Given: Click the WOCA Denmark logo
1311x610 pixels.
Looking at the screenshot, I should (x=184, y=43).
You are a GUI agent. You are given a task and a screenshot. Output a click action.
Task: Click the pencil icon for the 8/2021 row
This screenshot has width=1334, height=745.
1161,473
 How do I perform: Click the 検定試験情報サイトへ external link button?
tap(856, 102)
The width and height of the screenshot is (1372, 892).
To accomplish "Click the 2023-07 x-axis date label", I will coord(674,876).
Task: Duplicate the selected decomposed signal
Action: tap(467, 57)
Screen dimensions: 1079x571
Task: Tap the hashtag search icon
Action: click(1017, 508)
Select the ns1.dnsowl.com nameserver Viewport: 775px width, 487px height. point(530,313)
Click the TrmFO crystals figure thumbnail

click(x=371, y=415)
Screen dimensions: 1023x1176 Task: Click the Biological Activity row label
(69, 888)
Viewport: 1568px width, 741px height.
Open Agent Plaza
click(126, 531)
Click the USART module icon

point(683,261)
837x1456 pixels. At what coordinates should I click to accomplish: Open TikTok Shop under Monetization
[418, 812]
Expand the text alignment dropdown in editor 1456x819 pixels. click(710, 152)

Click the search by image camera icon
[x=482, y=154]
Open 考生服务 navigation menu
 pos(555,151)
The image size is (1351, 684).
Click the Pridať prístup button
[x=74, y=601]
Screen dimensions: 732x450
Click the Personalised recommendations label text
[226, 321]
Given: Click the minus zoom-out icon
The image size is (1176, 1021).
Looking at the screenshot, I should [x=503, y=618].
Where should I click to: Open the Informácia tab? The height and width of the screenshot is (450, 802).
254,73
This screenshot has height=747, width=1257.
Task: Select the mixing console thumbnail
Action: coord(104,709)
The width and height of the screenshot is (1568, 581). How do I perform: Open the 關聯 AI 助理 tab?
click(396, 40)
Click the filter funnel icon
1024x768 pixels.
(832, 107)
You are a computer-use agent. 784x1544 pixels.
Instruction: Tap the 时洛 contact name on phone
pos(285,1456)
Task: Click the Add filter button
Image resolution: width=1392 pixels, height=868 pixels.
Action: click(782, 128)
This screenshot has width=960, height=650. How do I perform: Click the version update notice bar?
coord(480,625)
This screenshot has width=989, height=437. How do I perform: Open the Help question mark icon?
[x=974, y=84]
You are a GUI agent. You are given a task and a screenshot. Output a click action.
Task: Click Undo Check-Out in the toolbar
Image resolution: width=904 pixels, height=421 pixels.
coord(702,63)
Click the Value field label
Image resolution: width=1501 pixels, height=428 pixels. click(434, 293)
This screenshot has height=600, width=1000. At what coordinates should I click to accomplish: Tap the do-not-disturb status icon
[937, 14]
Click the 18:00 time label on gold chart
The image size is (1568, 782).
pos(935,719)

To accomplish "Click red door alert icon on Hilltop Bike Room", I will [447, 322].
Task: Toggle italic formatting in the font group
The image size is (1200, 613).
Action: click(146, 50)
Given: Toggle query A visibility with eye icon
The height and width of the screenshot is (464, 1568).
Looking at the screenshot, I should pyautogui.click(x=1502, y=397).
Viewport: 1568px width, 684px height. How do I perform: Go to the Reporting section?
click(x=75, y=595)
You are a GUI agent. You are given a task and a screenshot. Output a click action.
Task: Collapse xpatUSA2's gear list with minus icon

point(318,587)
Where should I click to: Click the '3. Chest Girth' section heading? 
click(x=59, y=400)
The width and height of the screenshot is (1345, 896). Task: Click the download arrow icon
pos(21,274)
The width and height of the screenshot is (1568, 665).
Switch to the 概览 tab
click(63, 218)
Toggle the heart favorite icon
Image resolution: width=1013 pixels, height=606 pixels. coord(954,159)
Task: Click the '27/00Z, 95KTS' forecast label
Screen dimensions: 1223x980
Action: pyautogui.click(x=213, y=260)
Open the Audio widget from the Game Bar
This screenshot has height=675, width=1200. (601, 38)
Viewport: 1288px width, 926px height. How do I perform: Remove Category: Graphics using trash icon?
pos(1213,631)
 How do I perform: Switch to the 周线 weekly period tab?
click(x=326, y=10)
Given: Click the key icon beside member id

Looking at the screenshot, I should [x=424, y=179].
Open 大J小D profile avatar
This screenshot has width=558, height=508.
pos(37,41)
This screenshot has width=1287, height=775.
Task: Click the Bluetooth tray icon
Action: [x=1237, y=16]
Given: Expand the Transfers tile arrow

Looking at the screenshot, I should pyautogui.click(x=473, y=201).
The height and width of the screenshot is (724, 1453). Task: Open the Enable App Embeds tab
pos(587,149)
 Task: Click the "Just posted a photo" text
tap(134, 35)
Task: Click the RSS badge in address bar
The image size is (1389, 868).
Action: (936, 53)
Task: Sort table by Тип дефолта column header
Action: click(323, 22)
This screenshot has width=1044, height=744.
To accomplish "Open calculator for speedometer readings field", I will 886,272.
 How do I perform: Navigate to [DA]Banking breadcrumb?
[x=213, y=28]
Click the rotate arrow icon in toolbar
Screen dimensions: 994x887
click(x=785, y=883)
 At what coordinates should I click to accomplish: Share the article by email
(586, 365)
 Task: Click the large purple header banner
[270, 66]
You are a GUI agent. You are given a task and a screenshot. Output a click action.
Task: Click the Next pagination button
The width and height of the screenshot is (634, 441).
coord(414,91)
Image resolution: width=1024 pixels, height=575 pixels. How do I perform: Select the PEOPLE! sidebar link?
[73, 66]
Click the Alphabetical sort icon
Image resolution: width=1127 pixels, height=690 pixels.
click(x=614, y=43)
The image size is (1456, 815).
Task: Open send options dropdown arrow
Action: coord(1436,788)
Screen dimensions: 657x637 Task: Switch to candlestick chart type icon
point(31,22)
────────────────────
Reproduce the listing above line for line, with no changes.

Given: Click the WOCA Denmark logo
1311x610 pixels.
Looking at the screenshot, I should (x=184, y=43).
You are a GUI agent. You are given a task and a screenshot. Output a click action.
Task: Click the pencil icon for the 8/2021 row
This screenshot has width=1334, height=745.
1161,473
 How do I perform: Click the 検定試験情報サイトへ external link button?
tap(856, 102)
The width and height of the screenshot is (1372, 892).
To accomplish "Click the 2023-07 x-axis date label", I will coord(674,876).
Task: Duplicate the selected decomposed signal
Action: tap(467, 57)
Screen dimensions: 1079x571
Task: Tap the hashtag search icon
Action: click(1017, 508)
Select the ns1.dnsowl.com nameserver Viewport: 775px width, 487px height. point(530,313)
Click the TrmFO crystals figure thumbnail

click(x=371, y=415)
Screen dimensions: 1023x1176 Task: Click the Biological Activity row label
(69, 888)
Viewport: 1568px width, 741px height.
Open Agent Plaza
click(126, 531)
Click the USART module icon

point(683,261)
837x1456 pixels. At what coordinates should I click to accomplish: Open TikTok Shop under Monetization
[418, 812]
Expand the text alignment dropdown in editor 1456x819 pixels. click(710, 152)

Click the search by image camera icon
[x=482, y=154]
Open 考生服务 navigation menu
 pos(555,151)
The image size is (1351, 684).
Click the Pridať prístup button
[x=74, y=601]
Screen dimensions: 732x450
Click the Personalised recommendations label text
[226, 321]
Given: Click the minus zoom-out icon
The image size is (1176, 1021).
Looking at the screenshot, I should [x=503, y=618].
Where should I click to: Open the Informácia tab? The height and width of the screenshot is (450, 802).
254,73
This screenshot has height=747, width=1257.
Task: Select the mixing console thumbnail
Action: coord(104,709)
The width and height of the screenshot is (1568, 581). How do I perform: Open the 關聯 AI 助理 tab?
click(396, 40)
Click the filter funnel icon
1024x768 pixels.
(832, 107)
You are a computer-use agent. 784x1544 pixels.
Instruction: Tap the 时洛 contact name on phone
pos(285,1456)
Task: Click the Add filter button
Image resolution: width=1392 pixels, height=868 pixels.
Action: click(782, 128)
This screenshot has width=960, height=650. How do I perform: Click the version update notice bar?
coord(480,625)
This screenshot has width=989, height=437. How do I perform: Open the Help question mark icon?
[x=974, y=84]
You are a GUI agent. You are given a task and a screenshot. Output a click action.
Task: Click Undo Check-Out in the toolbar
Image resolution: width=904 pixels, height=421 pixels.
coord(702,63)
Click the Value field label
Image resolution: width=1501 pixels, height=428 pixels. click(434, 293)
This screenshot has height=600, width=1000. At what coordinates should I click to accomplish: Tap the do-not-disturb status icon
[937, 14]
Click the 18:00 time label on gold chart
The image size is (1568, 782).
pos(935,719)

To accomplish "Click red door alert icon on Hilltop Bike Room", I will [447, 322].
Task: Toggle italic formatting in the font group
The image size is (1200, 613).
Action: click(146, 50)
Given: Toggle query A visibility with eye icon
The height and width of the screenshot is (464, 1568).
Looking at the screenshot, I should pyautogui.click(x=1502, y=397).
Viewport: 1568px width, 684px height. How do I perform: Go to the Reporting section?
click(x=75, y=595)
You are a GUI agent. You are given a task and a screenshot. Output a click action.
Task: Collapse xpatUSA2's gear list with minus icon

point(318,587)
Where should I click to: Click the '3. Chest Girth' section heading? 
click(x=59, y=400)
The width and height of the screenshot is (1345, 896). Task: Click the download arrow icon
pos(21,274)
The width and height of the screenshot is (1568, 665).
Switch to the 概览 tab
click(63, 218)
Toggle the heart favorite icon
Image resolution: width=1013 pixels, height=606 pixels. coord(954,159)
Task: Click the '27/00Z, 95KTS' forecast label
Screen dimensions: 1223x980
Action: pyautogui.click(x=213, y=260)
Open the Audio widget from the Game Bar
This screenshot has height=675, width=1200. (601, 38)
Viewport: 1288px width, 926px height. How do I perform: Remove Category: Graphics using trash icon?
pos(1213,631)
 How do I perform: Switch to the 周线 weekly period tab?
click(x=326, y=10)
Given: Click the key icon beside member id

Looking at the screenshot, I should [x=424, y=179].
Open 大J小D profile avatar
This screenshot has width=558, height=508.
pos(37,41)
This screenshot has width=1287, height=775.
Task: Click the Bluetooth tray icon
Action: [x=1237, y=16]
Given: Expand the Transfers tile arrow

Looking at the screenshot, I should pyautogui.click(x=473, y=201).
The height and width of the screenshot is (724, 1453). Task: Open the Enable App Embeds tab
pos(587,149)
 Task: Click the "Just posted a photo" text
tap(134, 35)
Task: Click the RSS badge in address bar
The image size is (1389, 868).
Action: (936, 53)
Task: Sort table by Тип дефолта column header
Action: click(323, 22)
This screenshot has width=1044, height=744.
To accomplish "Open calculator for speedometer readings field", I will 886,272.
 How do I perform: Navigate to [DA]Banking breadcrumb?
[x=213, y=28]
Click the rotate arrow icon in toolbar
Screen dimensions: 994x887
click(x=785, y=883)
 At what coordinates should I click to accomplish: Share the article by email
(586, 365)
 Task: Click the large purple header banner
[270, 66]
You are a GUI agent. You are given a task and a screenshot. Output a click action.
Task: Click the Next pagination button
The width and height of the screenshot is (634, 441).
coord(414,91)
Image resolution: width=1024 pixels, height=575 pixels. How do I perform: Select the PEOPLE! sidebar link?
[73, 66]
Click the Alphabetical sort icon
Image resolution: width=1127 pixels, height=690 pixels.
click(x=614, y=43)
The image size is (1456, 815).
Task: Open send options dropdown arrow
Action: coord(1436,788)
Screen dimensions: 657x637 Task: Switch to candlestick chart type icon
point(31,22)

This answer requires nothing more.